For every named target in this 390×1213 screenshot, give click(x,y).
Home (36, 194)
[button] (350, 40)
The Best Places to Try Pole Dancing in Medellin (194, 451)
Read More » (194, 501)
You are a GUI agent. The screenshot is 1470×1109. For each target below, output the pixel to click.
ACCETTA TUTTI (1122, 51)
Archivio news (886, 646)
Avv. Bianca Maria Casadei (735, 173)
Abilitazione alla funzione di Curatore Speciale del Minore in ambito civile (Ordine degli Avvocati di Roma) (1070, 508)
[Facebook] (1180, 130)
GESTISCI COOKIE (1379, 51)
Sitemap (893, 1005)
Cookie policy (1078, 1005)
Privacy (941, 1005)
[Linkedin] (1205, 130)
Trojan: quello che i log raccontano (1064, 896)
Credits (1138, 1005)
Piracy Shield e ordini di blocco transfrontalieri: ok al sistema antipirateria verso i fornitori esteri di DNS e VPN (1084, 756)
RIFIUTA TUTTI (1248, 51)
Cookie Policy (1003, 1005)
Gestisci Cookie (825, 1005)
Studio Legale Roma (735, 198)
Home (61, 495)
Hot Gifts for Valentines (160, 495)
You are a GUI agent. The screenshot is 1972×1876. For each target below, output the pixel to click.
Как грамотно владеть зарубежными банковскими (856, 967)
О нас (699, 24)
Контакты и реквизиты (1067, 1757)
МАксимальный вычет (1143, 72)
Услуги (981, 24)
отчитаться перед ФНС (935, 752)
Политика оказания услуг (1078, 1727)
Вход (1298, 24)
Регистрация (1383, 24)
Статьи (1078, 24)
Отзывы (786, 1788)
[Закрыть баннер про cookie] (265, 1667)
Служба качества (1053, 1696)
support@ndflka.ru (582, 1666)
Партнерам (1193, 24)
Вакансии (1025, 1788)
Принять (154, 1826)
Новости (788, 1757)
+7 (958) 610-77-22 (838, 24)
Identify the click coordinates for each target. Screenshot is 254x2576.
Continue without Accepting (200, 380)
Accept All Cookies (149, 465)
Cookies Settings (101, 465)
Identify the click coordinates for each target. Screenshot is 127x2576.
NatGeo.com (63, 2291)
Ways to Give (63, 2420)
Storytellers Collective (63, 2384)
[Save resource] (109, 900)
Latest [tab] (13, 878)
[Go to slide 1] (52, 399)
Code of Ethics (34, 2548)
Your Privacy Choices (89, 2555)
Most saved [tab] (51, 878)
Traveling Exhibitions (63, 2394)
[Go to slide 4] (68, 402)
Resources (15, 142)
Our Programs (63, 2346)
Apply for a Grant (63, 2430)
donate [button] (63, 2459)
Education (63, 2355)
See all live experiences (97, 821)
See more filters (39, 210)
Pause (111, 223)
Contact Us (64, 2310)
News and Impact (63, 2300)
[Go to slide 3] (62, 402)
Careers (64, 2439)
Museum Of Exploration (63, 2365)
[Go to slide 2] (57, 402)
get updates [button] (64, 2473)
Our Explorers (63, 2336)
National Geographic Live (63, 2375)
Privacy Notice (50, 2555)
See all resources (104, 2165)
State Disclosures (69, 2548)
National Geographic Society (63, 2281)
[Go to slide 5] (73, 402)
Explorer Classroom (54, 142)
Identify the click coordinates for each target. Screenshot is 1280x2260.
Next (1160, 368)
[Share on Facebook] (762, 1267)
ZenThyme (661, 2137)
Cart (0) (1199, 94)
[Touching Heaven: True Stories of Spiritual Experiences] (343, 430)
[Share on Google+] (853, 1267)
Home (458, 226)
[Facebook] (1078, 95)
- - - - - - -
Task requirements: Repeat the data word for word, leaving out no line.

Task response:
For every named target in this 390×1213 screenshot, give click(x,y).
Home (36, 194)
[button] (350, 40)
The Best Places to Try Pole Dancing in Medellin (194, 451)
Read More » (194, 501)
You are a GUI agent. The screenshot is 1470×1109. For each target below, output the pixel to click.
ACCETTA TUTTI (1122, 51)
Archivio news (886, 646)
Avv. Bianca Maria Casadei (735, 173)
Abilitazione alla funzione di Curatore Speciale del Minore in ambito civile (Ordine degli Avvocati di Roma) (1070, 508)
[Facebook] (1180, 130)
GESTISCI COOKIE (1379, 51)
Sitemap (893, 1005)
Cookie policy (1078, 1005)
Privacy (941, 1005)
[Linkedin] (1205, 130)
Trojan: quello che i log raccontano (1064, 896)
Credits (1138, 1005)
Piracy Shield e ordini di blocco transfrontalieri: ok al sistema antipirateria verso i fornitori esteri di DNS e VPN (1084, 756)
RIFIUTA TUTTI (1248, 51)
Cookie Policy (1003, 1005)
Gestisci Cookie (825, 1005)
Studio Legale Roma (735, 198)
Home (61, 495)
Hot Gifts for Valentines (160, 495)
You are a GUI agent. The screenshot is 1972×1876. For each target below, output the pixel to click.
Как грамотно владеть зарубежными банковскими (856, 967)
О нас (699, 24)
Контакты и реквизиты (1067, 1757)
МАксимальный вычет (1143, 72)
Услуги (981, 24)
отчитаться перед ФНС (935, 752)
Политика оказания услуг (1078, 1727)
Вход (1298, 24)
Регистрация (1383, 24)
Статьи (1078, 24)
Отзывы (786, 1788)
[Закрыть баннер про cookie] (265, 1667)
Служба качества (1053, 1696)
support@ndflka.ru (582, 1666)
Партнерам (1193, 24)
Вакансии (1025, 1788)
Принять (154, 1826)
Новости (788, 1757)
+7 (958) 610-77-22 (838, 24)
Identify the click coordinates for each target. Screenshot is 254x2576.
Continue without Accepting (200, 380)
Accept All Cookies (149, 465)
Cookies Settings (101, 465)
Identify the click coordinates for each target. Screenshot is 127x2576.
NatGeo.com (63, 2291)
Ways to Give (63, 2420)
Storytellers Collective (63, 2384)
[Save resource] (109, 900)
Latest [tab] (13, 878)
[Go to slide 1] (52, 399)
Code of Ethics (34, 2548)
Your Privacy Choices (89, 2555)
Most saved [tab] (51, 878)
Traveling Exhibitions (63, 2394)
[Go to slide 4] (68, 402)
Resources (15, 142)
Our Programs (63, 2346)
Apply for a Grant (63, 2430)
donate [button] (63, 2459)
Education (63, 2355)
See all live experiences (97, 821)
See more filters (39, 210)
Pause (111, 223)
Contact Us (64, 2310)
News and Impact (63, 2300)
[Go to slide 3] (62, 402)
Careers (64, 2439)
Museum Of Exploration (63, 2365)
[Go to slide 2] (57, 402)
get updates [button] (64, 2473)
Our Explorers (63, 2336)
National Geographic Live (63, 2375)
Privacy Notice (50, 2555)
See all resources (104, 2165)
State Disclosures (69, 2548)
National Geographic Society (63, 2281)
[Go to slide 5] (73, 402)
Explorer Classroom (54, 142)
Identify the click coordinates for each target. Screenshot is 1280x2260.
Next (1160, 368)
[Share on Facebook] (762, 1267)
ZenThyme (661, 2137)
Cart (0) (1199, 94)
[Touching Heaven: True Stories of Spiritual Experiences] (343, 430)
[Share on Google+] (853, 1267)
Home (458, 226)
[Facebook] (1078, 95)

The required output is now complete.